Can you return, word for word, the part of the material that opens with its very first line and closes with the line containing "[x=10, y=1074]", with both of those lines included?

□ □ □ □ □ □ □

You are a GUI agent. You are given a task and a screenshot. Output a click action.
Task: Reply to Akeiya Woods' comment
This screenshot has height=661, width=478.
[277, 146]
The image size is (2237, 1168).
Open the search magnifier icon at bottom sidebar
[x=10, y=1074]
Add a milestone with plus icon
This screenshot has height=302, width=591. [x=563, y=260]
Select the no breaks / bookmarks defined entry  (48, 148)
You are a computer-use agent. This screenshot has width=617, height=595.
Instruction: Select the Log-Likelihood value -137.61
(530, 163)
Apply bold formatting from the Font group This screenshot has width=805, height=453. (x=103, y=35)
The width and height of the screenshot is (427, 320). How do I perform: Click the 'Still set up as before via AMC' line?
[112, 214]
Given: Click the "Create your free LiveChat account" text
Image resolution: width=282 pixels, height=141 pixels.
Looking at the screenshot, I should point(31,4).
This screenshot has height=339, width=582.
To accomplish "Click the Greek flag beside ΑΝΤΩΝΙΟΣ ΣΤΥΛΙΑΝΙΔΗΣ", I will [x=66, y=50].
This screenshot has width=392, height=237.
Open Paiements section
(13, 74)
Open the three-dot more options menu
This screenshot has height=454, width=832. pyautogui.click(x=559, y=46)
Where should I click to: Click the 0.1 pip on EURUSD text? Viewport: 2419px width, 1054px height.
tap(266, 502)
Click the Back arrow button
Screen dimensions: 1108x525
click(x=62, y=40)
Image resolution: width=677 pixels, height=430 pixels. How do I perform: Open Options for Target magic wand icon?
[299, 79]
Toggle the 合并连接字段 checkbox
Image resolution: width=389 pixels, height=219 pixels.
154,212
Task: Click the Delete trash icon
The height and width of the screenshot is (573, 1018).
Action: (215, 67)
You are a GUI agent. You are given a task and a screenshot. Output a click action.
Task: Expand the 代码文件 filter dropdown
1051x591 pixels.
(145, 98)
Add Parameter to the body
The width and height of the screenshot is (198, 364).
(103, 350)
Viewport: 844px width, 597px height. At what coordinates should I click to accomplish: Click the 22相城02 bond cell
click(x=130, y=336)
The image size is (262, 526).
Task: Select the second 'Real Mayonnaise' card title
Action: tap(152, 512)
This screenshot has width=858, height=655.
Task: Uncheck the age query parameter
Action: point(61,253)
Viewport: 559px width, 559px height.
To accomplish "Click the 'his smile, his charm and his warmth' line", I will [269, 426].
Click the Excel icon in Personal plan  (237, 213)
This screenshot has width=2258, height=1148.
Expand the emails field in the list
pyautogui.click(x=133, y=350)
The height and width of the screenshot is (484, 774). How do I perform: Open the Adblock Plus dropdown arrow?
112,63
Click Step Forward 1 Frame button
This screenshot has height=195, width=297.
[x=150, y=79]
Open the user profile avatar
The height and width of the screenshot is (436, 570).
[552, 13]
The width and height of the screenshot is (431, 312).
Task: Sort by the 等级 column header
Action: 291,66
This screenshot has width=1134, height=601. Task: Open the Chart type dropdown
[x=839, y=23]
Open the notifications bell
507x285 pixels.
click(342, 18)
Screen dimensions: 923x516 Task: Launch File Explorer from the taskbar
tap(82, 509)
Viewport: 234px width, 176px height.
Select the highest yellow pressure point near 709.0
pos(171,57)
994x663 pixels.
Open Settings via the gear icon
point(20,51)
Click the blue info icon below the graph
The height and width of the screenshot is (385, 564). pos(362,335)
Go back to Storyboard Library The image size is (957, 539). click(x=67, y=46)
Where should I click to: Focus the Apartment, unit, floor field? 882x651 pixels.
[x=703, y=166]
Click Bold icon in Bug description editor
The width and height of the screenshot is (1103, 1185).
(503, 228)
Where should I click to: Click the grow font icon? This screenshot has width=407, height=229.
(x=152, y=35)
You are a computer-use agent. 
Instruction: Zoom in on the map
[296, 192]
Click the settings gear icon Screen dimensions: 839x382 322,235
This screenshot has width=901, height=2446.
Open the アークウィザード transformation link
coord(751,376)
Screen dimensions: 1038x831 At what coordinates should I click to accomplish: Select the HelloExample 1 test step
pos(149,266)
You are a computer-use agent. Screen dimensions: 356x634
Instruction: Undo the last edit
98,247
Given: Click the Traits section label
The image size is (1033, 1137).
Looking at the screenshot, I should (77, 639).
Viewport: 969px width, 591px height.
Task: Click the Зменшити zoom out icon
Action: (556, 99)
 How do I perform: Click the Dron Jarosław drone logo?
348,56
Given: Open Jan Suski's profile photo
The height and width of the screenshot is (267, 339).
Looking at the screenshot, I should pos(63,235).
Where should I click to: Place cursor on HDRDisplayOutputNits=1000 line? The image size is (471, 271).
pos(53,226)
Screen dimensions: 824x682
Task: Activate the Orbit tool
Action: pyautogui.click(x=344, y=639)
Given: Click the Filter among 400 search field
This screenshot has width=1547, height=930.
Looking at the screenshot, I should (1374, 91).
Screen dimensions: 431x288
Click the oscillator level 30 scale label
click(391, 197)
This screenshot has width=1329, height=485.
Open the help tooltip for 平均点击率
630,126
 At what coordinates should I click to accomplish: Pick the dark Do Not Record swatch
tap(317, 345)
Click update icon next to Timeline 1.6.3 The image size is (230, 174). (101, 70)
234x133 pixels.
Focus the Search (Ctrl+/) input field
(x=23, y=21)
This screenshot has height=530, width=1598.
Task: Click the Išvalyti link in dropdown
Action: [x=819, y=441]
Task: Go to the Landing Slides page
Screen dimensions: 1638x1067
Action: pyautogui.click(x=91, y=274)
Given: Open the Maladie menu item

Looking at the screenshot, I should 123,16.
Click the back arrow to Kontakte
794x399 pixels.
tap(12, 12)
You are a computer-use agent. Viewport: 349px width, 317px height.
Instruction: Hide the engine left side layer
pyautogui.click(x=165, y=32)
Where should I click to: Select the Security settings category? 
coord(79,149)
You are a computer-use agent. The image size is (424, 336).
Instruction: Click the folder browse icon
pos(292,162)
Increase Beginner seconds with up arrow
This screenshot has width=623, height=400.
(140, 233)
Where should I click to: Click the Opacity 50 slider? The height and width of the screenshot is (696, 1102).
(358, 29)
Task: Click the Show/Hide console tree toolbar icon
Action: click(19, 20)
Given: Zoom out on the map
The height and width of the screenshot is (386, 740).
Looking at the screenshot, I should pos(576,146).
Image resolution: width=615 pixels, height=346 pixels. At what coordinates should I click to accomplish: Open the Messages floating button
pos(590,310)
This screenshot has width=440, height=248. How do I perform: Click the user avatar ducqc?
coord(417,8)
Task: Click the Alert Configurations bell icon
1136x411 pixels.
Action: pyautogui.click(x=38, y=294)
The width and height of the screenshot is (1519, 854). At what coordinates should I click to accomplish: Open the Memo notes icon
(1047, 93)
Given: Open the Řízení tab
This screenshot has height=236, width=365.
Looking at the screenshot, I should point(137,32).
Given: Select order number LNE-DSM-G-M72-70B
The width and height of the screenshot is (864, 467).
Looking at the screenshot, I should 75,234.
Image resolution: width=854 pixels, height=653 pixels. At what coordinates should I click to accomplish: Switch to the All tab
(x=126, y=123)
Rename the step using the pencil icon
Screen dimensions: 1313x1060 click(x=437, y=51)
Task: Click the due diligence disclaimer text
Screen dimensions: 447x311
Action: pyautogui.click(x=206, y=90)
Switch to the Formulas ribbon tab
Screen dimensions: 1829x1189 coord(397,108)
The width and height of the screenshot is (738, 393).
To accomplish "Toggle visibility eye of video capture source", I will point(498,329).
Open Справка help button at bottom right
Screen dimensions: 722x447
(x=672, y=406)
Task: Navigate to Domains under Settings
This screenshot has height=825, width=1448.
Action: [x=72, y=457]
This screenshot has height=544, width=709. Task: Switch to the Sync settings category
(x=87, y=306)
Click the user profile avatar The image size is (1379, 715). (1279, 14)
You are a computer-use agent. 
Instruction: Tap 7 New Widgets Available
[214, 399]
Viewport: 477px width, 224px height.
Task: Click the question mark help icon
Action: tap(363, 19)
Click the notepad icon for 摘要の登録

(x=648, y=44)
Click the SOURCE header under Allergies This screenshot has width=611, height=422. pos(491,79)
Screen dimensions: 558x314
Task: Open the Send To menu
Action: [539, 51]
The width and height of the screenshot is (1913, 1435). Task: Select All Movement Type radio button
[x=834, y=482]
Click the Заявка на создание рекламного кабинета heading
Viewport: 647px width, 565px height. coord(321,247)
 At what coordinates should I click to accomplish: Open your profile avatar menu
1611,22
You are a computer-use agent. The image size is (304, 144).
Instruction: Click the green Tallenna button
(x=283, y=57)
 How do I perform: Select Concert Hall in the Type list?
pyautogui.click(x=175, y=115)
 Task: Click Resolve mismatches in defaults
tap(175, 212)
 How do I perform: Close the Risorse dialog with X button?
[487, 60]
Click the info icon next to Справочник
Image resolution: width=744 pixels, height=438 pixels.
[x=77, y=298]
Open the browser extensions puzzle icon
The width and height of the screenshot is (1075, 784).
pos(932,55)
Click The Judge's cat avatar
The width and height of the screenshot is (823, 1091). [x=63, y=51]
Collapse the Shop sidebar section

□ □ □ □ □ □ □

== THE RESPONSE ==
You are a GUI agent. You are given a task and a screenshot. Output a click action.
Task: Reply to Akeiya Woods' comment
This screenshot has height=661, width=478.
[277, 146]
The image size is (2237, 1168).
Open the search magnifier icon at bottom sidebar
[x=10, y=1074]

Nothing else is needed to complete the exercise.